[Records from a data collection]
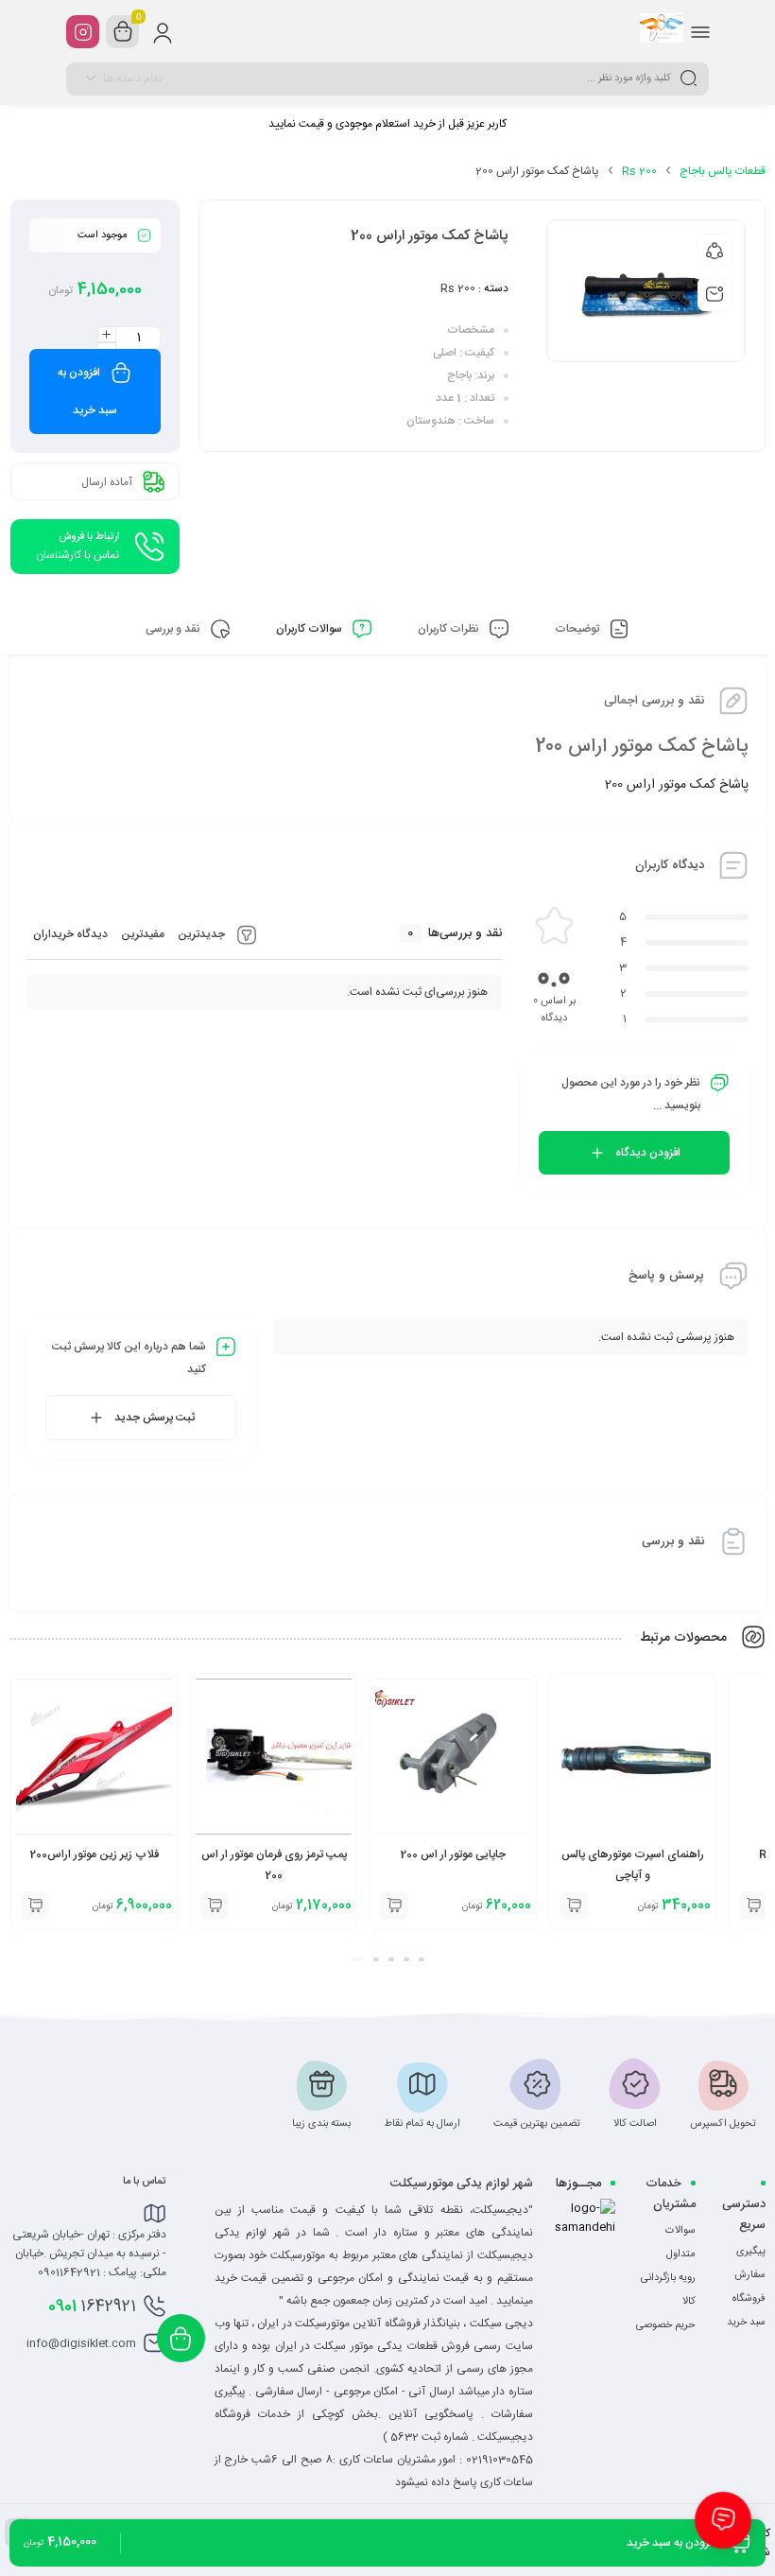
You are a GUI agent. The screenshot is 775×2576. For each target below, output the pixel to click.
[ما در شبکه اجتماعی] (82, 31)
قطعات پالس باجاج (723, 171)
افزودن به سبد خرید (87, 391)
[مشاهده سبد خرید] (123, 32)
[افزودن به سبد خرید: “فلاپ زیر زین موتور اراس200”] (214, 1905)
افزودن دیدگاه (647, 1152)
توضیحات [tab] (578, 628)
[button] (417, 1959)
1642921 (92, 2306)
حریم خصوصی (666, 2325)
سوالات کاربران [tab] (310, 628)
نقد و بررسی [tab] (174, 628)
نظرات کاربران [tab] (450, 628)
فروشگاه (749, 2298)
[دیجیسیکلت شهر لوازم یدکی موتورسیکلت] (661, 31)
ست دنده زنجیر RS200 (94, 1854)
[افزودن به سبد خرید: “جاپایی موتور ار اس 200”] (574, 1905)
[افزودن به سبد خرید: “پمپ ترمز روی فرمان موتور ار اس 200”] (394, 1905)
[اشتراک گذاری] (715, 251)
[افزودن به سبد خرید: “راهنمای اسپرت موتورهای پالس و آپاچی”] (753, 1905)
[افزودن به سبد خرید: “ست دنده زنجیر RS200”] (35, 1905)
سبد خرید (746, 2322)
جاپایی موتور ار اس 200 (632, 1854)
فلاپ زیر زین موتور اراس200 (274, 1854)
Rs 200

§ **What you will do**
Omit the pictures; set down each record exactly.

§ **Solution to the problem**
You are a GUI agent. The screenshot is 775×2576. For each target below, output the pixel to click.
[ما در شبکه اجتماعی] (82, 31)
قطعات پالس باجاج (723, 171)
افزودن به سبد خرید (87, 391)
[مشاهده سبد خرید] (123, 32)
[افزودن به سبد خرید: “فلاپ زیر زین موتور اراس200”] (214, 1905)
افزودن دیدگاه (647, 1152)
توضیحات [tab] (578, 628)
[button] (417, 1959)
1642921 (92, 2306)
حریم خصوصی (666, 2325)
سوالات کاربران [tab] (310, 628)
نقد و بررسی [tab] (174, 628)
نظرات کاربران [tab] (450, 628)
فروشگاه (749, 2298)
[دیجیسیکلت شهر لوازم یدکی موتورسیکلت] (661, 31)
ست دنده زنجیر RS200 (94, 1854)
[افزودن به سبد خرید: “جاپایی موتور ار اس 200”] (574, 1905)
[افزودن به سبد خرید: “پمپ ترمز روی فرمان موتور ار اس 200”] (394, 1905)
[اشتراک گذاری] (715, 251)
[افزودن به سبد خرید: “راهنمای اسپرت موتورهای پالس و آپاچی”] (753, 1905)
[افزودن به سبد خرید: “ست دنده زنجیر RS200”] (35, 1905)
سبد خرید (746, 2322)
جاپایی موتور ار اس 200 (632, 1854)
فلاپ زیر زین موتور اراس200 (274, 1854)
Rs 200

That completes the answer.